C’est un week-end hallucinant auquel nous venons d’assister. La ministre turque de la Famille a été expulsée manu militari samedi des Pays-Bas – une action incroyablement violente d’un point de vue diplomatique – tandis que le président Erdogan, après ses diatribes contre Berlin, usait une nouvelle fois de la comparaison avec la période nazie pour critiquer les autorités néerlandaises, les menaçant de leur faire «payer le prix» de leurs agissements. Depuis Metz hier, le ministre turc des Affaires étrangères qualifiait lui La Haye de «capitale du fascisme» (on notera sur ce dernier point que Paris a donc accepté qu’un ministre étranger vienne cracher à la figure d’un pays ami sur son territoire).
Dans les deux camps, les arrière-pensées électoralistes sont évidentes. Le Premier ministre néerlandais, Mark Rutte, veut afficher sa fermeté alors que le député d’extrême droite Geert Wilders le talonne dans les sondages avant les législatives de mercredi. Erdogan, lui, joue sur la fibre nationaliste pour obtenir les pleins pouvoirs lors du référendum du 16 avril et souhaite se présenter en pauvre petite victime face à la méchante et raciste Europe.
Mais en dehors de ces considérations, ne pas accepter que les conflits sanglants de la société turque soient exportés en Europe semble assez légitime de la part d’États souverains. C’est ainsi que l’Allemagne et l’Autriche souhaitent interdire les meetings électoraux turcs sur leur sol.
Ironie de l’histoire, Erdogan voudrait lui profiter de la liberté d’expression et de réunion qui prévaut dans nos démocraties pour asséner le dernier coup de grâce à la démocratie turque, alors qu’il n’a de cesse de jeter en prison toute voix discordante. Lui qui crie à l’islamophobie est, dans les faits, le meilleur allié des formations d’extrême droite en Europe.

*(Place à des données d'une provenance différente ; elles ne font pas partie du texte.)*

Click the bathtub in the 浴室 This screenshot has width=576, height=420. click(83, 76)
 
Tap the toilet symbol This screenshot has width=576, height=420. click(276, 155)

Mais faut-il rappeler au sultan d’Ankara que même pour engranger des voix, toute stupidité n’est pas bonne à dire. Comparer les Pays-Bas et l’Allemagne actuels au régime nazi est la preuve d’une ignorance crasse et l’on peut légitimement se demander si Erdogan a déjà ouvert un livre d’histoire, à l’exception de ceux faisant l’apologie de l’Empire ottoman.